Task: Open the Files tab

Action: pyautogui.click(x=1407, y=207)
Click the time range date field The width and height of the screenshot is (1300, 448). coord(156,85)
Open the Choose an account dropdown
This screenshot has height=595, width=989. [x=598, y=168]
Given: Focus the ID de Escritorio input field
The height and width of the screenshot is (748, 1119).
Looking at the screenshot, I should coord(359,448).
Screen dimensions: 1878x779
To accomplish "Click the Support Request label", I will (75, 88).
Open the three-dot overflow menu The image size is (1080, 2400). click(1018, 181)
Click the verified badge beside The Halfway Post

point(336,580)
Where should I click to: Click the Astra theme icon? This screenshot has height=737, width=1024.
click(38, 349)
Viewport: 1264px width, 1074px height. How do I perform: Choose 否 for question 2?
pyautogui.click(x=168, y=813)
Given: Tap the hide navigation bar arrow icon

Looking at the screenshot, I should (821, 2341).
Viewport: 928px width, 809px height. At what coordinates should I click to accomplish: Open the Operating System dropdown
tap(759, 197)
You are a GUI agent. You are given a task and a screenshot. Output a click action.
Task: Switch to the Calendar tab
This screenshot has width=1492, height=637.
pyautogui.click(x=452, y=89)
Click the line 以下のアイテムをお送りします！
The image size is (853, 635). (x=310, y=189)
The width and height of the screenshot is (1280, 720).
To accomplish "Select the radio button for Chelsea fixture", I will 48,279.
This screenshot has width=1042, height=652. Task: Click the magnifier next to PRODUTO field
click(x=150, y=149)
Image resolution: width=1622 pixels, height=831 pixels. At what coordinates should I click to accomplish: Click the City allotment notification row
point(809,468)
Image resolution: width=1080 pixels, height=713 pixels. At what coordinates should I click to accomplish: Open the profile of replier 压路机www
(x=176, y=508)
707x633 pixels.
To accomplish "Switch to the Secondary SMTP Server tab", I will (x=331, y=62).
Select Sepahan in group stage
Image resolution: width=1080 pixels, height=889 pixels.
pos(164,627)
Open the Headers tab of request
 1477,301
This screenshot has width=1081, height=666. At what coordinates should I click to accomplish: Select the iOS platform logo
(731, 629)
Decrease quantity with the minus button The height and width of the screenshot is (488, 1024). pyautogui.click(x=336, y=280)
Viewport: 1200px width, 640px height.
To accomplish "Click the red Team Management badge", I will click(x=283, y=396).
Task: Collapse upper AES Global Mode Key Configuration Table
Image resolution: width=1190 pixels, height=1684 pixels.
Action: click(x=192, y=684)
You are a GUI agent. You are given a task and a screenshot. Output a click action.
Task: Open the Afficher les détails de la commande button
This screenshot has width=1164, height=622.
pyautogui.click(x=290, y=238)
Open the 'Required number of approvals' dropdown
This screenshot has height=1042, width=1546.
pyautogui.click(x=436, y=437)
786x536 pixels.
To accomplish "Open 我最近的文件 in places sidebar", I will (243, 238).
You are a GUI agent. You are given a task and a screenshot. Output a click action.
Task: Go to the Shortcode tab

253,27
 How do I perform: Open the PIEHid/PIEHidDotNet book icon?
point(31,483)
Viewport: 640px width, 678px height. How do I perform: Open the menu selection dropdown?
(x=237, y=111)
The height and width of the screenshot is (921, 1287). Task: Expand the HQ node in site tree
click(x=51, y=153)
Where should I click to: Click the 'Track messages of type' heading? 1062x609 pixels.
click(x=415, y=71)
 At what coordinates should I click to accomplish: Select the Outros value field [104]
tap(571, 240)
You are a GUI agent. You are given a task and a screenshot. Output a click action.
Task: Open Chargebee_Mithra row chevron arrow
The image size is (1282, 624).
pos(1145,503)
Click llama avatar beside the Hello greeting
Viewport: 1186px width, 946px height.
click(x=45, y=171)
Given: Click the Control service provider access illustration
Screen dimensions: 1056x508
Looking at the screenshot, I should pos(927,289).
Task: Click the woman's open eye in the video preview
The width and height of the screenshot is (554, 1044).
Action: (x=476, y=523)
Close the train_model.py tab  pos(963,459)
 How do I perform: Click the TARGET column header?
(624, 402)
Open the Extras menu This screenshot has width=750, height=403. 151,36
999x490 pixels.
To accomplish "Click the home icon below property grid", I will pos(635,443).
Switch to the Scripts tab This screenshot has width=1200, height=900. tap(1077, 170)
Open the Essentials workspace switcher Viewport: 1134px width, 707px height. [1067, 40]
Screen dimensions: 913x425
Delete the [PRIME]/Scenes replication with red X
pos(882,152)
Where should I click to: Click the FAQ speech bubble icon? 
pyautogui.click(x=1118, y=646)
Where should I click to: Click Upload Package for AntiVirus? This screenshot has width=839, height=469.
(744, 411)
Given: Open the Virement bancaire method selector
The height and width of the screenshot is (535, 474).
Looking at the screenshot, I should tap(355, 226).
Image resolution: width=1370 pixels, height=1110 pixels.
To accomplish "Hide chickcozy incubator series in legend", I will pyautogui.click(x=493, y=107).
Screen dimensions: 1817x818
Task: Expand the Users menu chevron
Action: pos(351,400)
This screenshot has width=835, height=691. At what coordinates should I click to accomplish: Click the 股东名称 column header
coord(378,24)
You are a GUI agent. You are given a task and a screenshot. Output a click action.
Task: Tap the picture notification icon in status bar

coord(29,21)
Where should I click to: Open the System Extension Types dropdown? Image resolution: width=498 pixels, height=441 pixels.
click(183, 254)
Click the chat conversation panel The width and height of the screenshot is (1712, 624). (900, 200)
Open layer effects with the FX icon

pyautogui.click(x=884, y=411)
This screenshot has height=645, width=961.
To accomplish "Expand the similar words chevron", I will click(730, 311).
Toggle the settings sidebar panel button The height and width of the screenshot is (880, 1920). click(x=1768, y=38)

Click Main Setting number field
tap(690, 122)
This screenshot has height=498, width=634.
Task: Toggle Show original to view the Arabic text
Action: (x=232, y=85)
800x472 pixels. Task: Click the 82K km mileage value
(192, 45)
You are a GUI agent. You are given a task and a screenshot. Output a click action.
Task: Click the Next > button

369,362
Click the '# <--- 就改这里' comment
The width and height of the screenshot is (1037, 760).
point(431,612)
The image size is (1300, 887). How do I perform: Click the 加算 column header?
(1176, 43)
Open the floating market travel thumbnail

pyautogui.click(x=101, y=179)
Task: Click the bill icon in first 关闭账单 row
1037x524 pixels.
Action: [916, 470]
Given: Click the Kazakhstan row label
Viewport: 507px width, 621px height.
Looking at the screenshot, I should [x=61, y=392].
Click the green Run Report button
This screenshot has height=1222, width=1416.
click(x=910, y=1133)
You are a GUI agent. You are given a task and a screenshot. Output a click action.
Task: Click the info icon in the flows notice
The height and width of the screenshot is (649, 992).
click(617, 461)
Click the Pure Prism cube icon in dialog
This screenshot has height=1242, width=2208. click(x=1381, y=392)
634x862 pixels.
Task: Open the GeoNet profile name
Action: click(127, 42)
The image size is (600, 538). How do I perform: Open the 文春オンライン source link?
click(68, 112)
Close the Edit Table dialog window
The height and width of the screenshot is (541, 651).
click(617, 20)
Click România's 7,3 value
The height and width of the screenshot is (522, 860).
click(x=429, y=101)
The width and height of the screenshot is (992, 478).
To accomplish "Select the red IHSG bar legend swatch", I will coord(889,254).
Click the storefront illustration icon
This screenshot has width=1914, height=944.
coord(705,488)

==================================================

◆ **Task brief**
Please transcribe the material line by line, exactly, from its opening line through the line that contains "Screen dimensions: 1878x779".

◆ **Written solution**
Task: Open the Files tab

Action: pyautogui.click(x=1407, y=207)
Click the time range date field The width and height of the screenshot is (1300, 448). coord(156,85)
Open the Choose an account dropdown
This screenshot has height=595, width=989. [x=598, y=168]
Given: Focus the ID de Escritorio input field
The height and width of the screenshot is (748, 1119).
Looking at the screenshot, I should coord(359,448).
Screen dimensions: 1878x779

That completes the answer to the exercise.